TASK GOAL -> Among the entries below, count each line holding the word "computer". Write only the number.

EXTRACTED RECORDS ->
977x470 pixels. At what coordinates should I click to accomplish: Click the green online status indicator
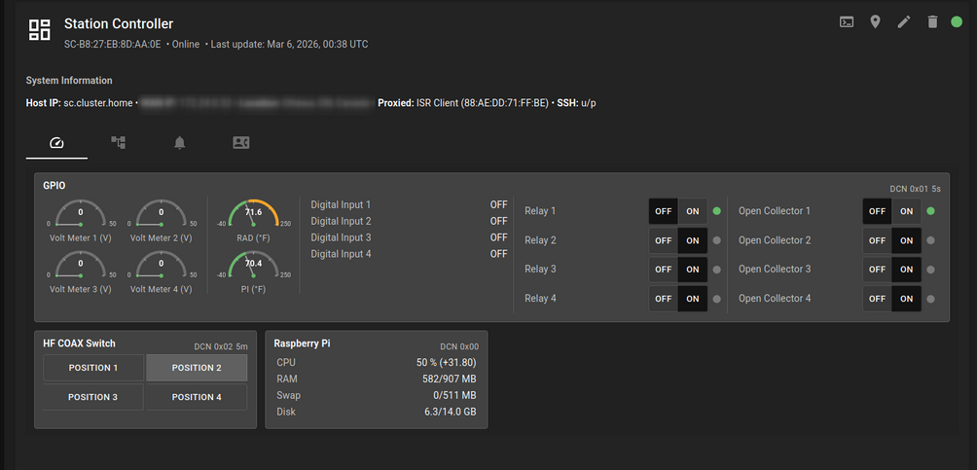coord(957,22)
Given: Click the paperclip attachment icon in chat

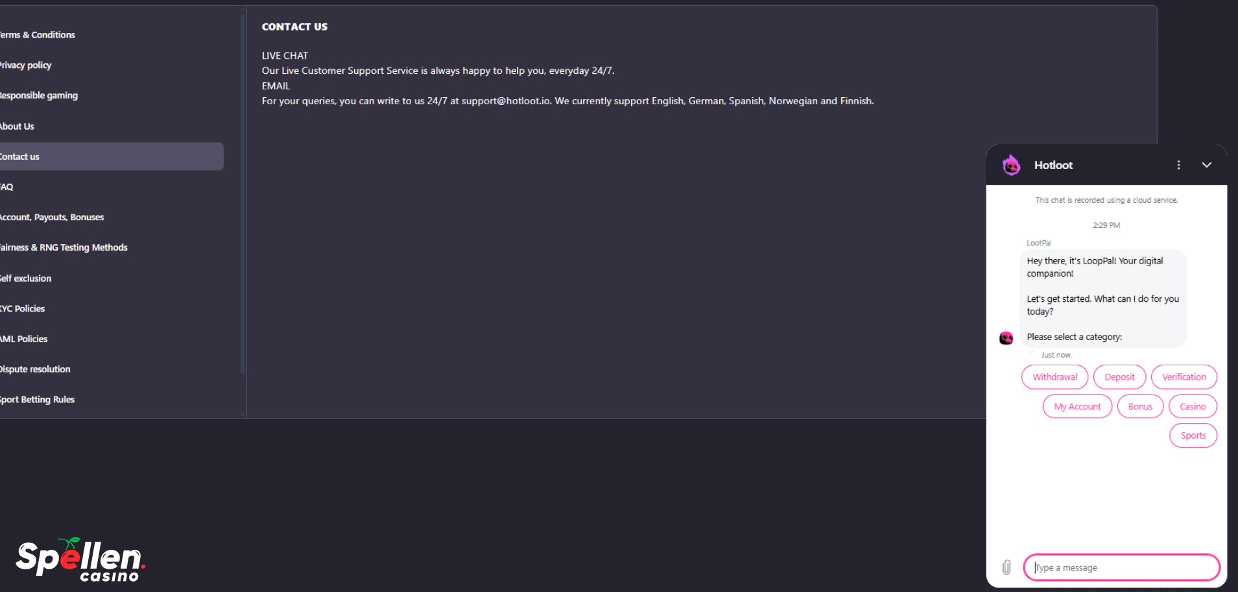Looking at the screenshot, I should point(1006,567).
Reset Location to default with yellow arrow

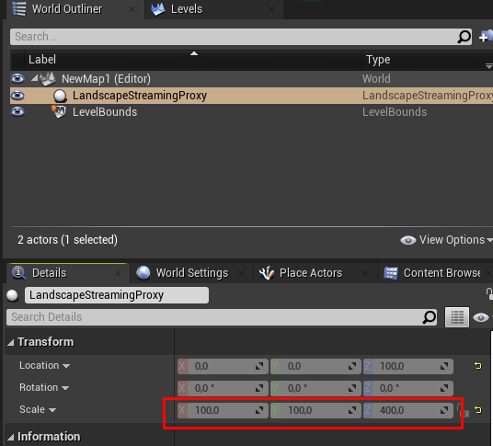tap(478, 366)
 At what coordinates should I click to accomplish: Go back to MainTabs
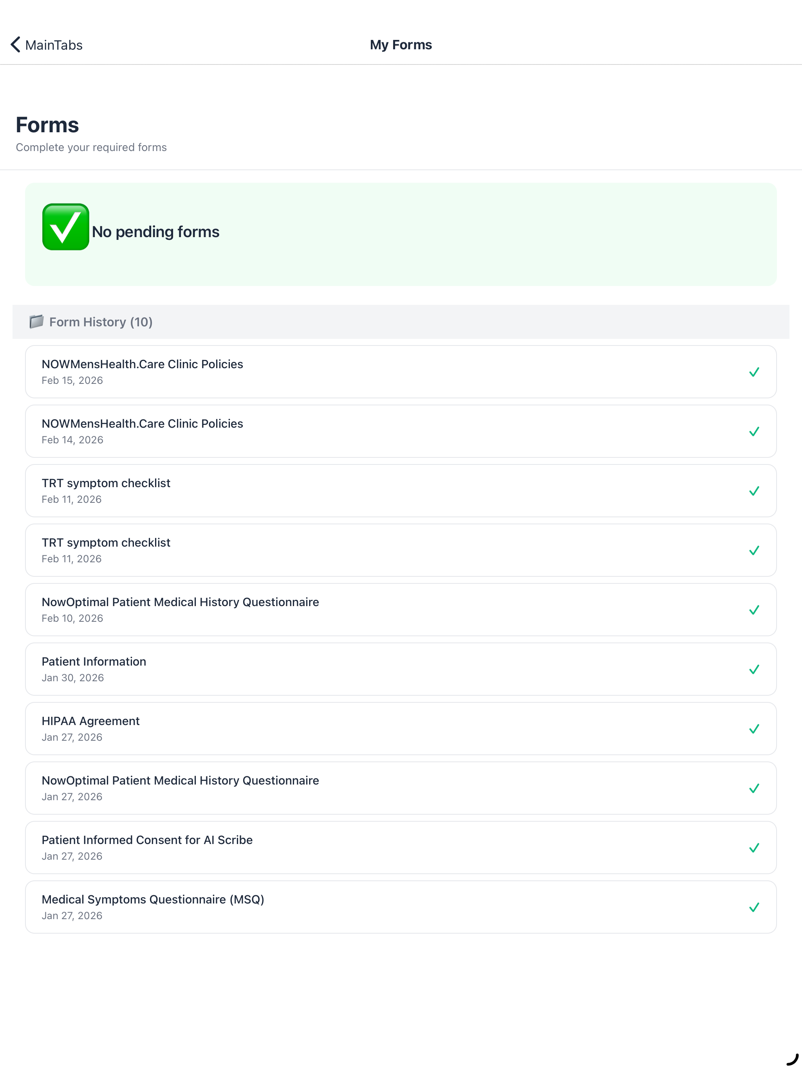click(x=46, y=44)
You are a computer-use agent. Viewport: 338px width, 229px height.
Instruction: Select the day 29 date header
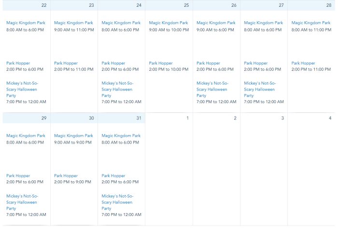tap(27, 118)
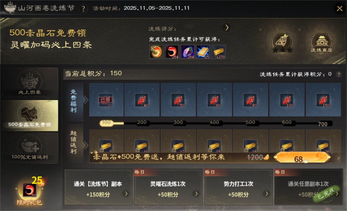The height and width of the screenshot is (211, 347).
Task: Click the blue gold-brick reward labeled 25
Action: (x=203, y=52)
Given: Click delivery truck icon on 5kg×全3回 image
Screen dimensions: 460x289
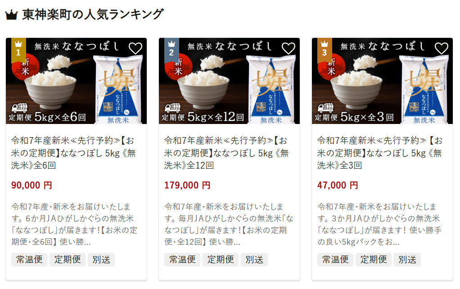Looking at the screenshot, I should (x=325, y=108).
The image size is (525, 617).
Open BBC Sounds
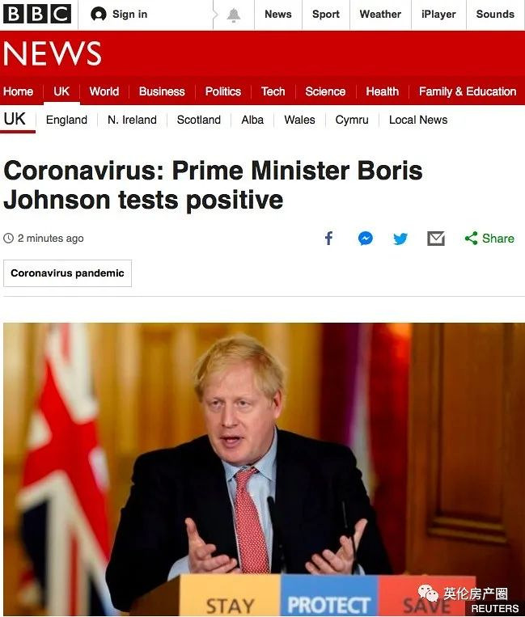pyautogui.click(x=495, y=15)
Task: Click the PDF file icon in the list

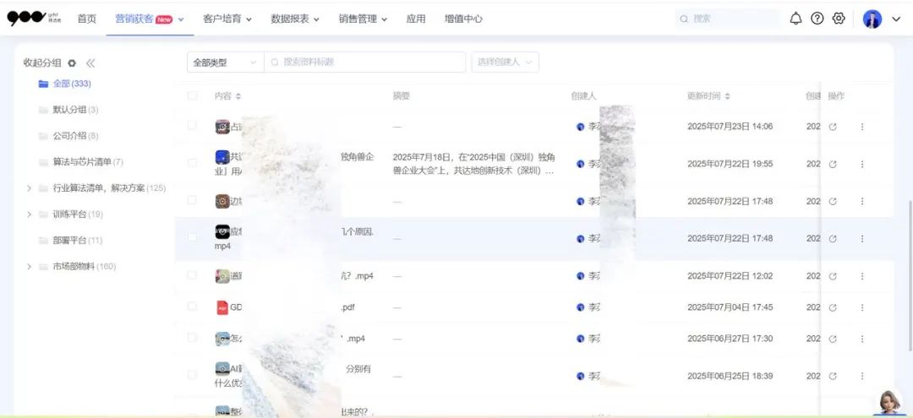Action: click(222, 307)
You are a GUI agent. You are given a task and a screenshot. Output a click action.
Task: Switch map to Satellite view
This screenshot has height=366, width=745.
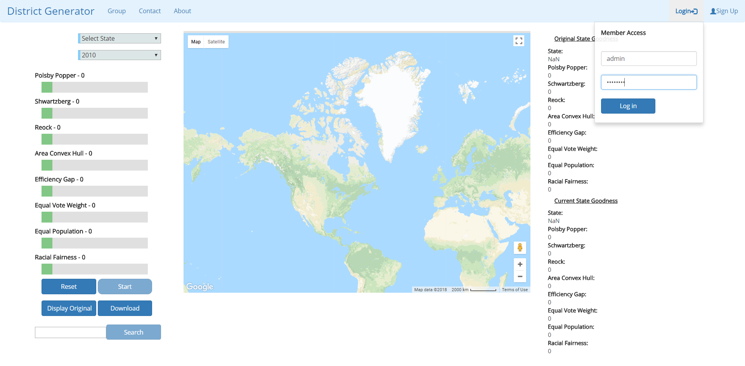tap(216, 42)
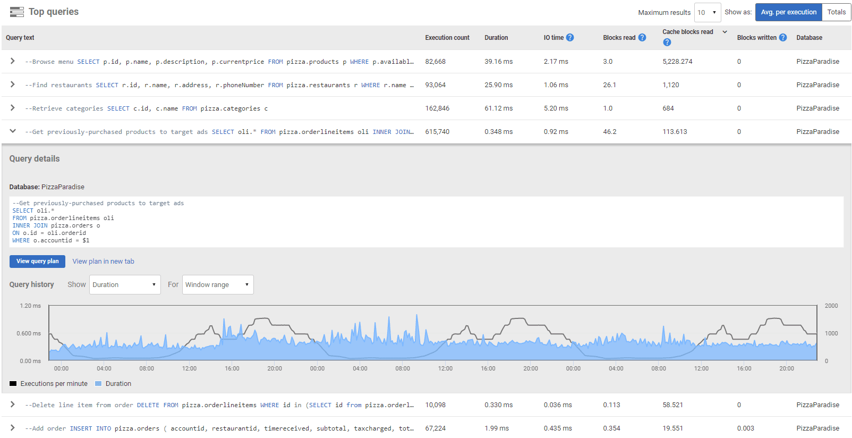The height and width of the screenshot is (438, 852).
Task: Click the Blocks read help icon
Action: click(x=642, y=38)
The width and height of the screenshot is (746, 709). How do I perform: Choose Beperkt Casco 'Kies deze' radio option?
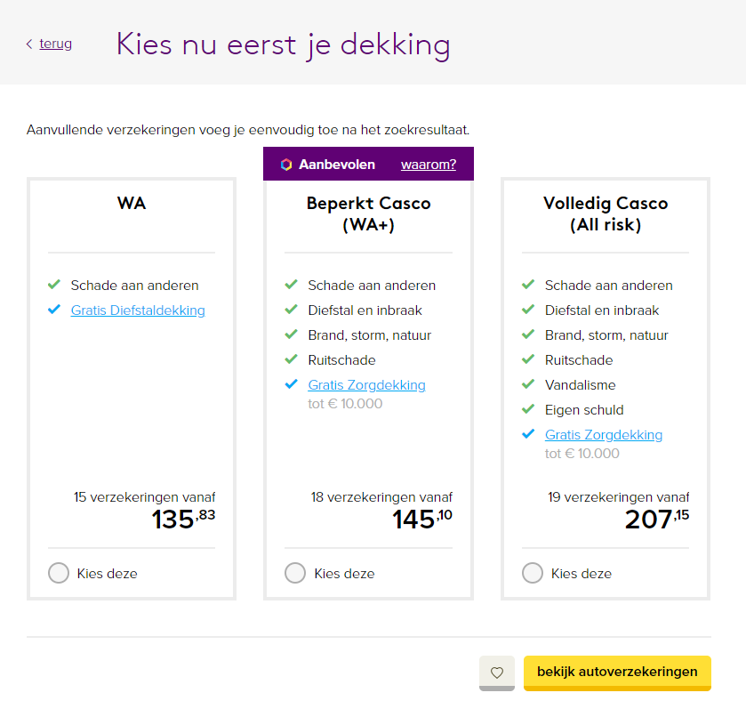click(x=295, y=573)
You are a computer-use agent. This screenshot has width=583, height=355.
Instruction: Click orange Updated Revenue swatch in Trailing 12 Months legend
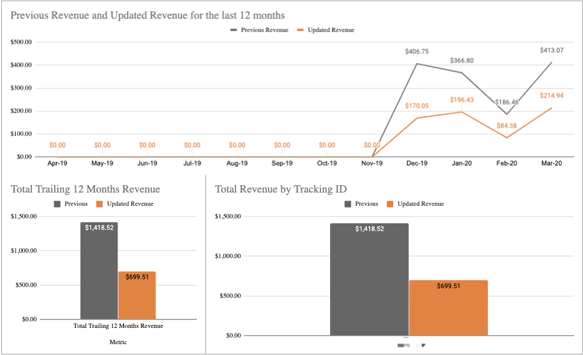[x=100, y=204]
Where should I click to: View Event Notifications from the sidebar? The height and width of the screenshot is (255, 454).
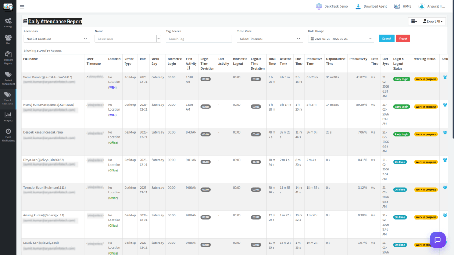[x=8, y=133]
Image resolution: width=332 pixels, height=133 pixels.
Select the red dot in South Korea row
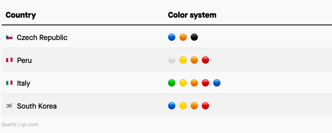pyautogui.click(x=205, y=106)
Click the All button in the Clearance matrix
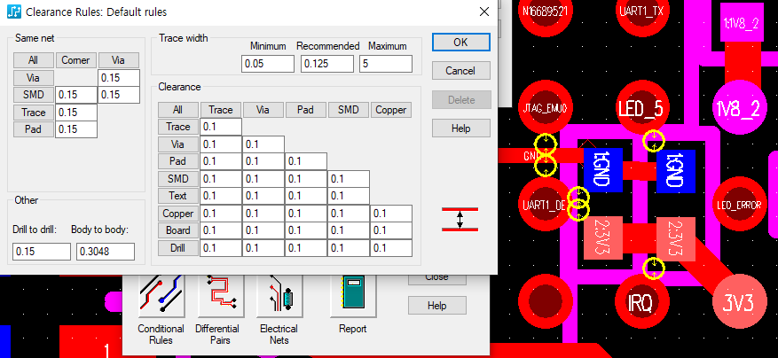Image resolution: width=778 pixels, height=358 pixels. pos(177,110)
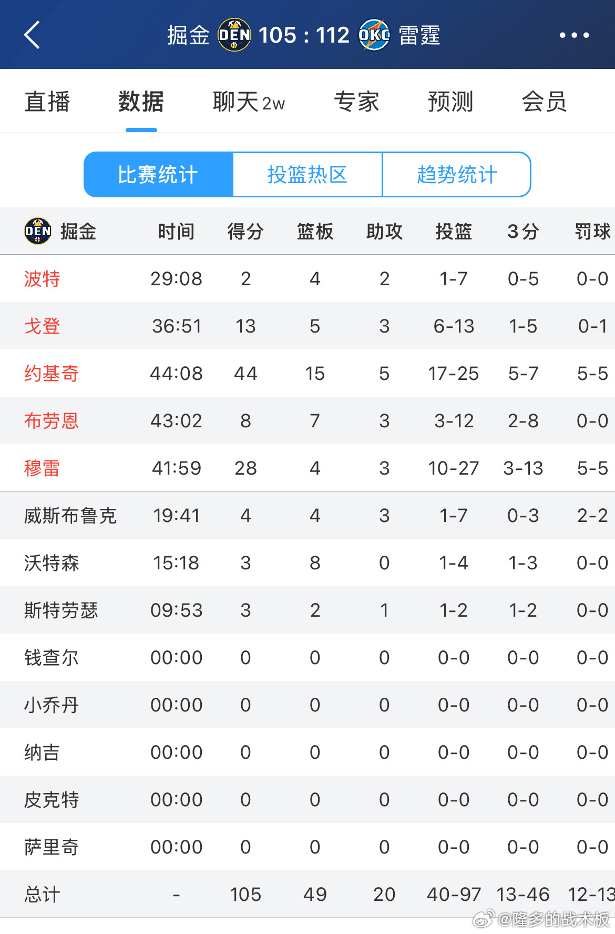Tap the Denver Nuggets logo in header
Image resolution: width=615 pixels, height=934 pixels.
(x=234, y=35)
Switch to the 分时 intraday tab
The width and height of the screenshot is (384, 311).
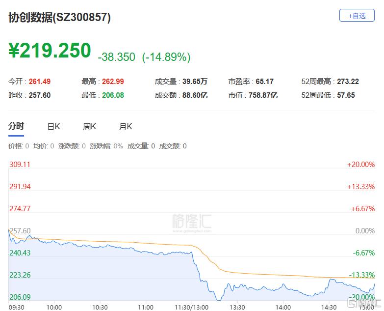[x=16, y=126]
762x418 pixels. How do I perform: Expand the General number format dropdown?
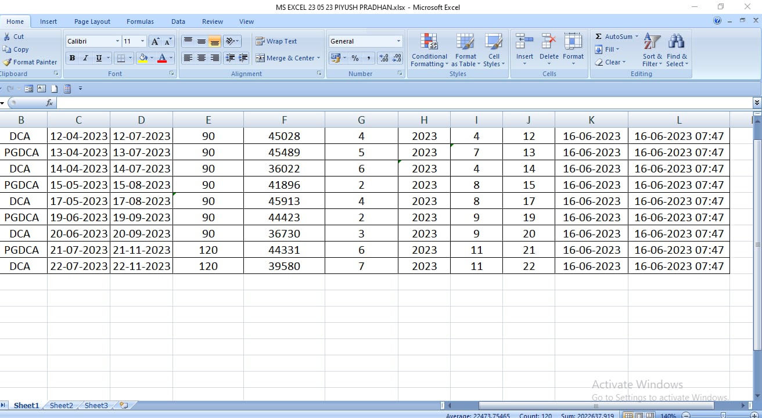(398, 41)

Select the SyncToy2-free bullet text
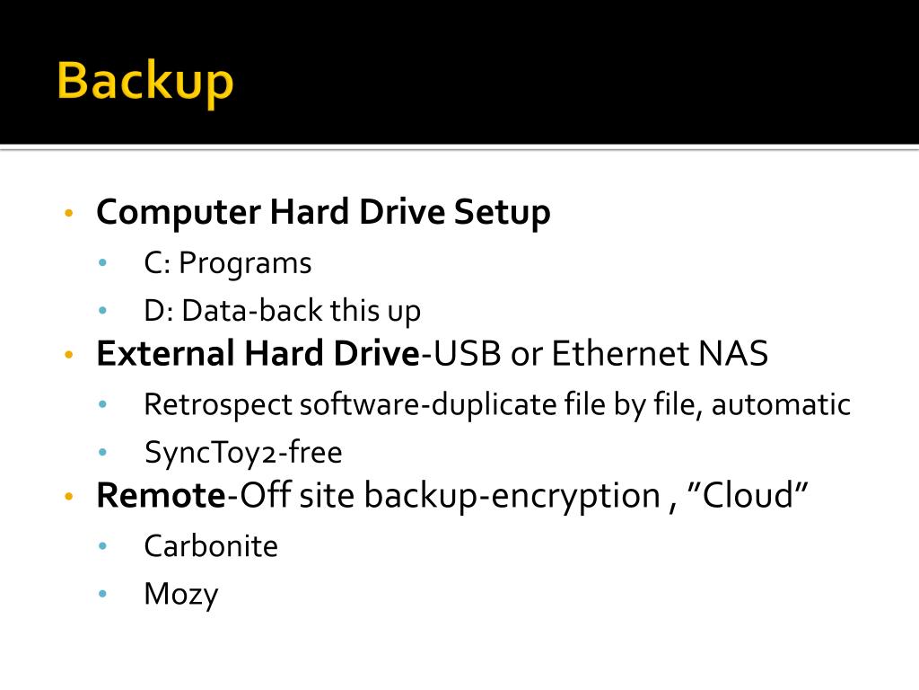coord(243,453)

RESULT OF THE TASK -> 2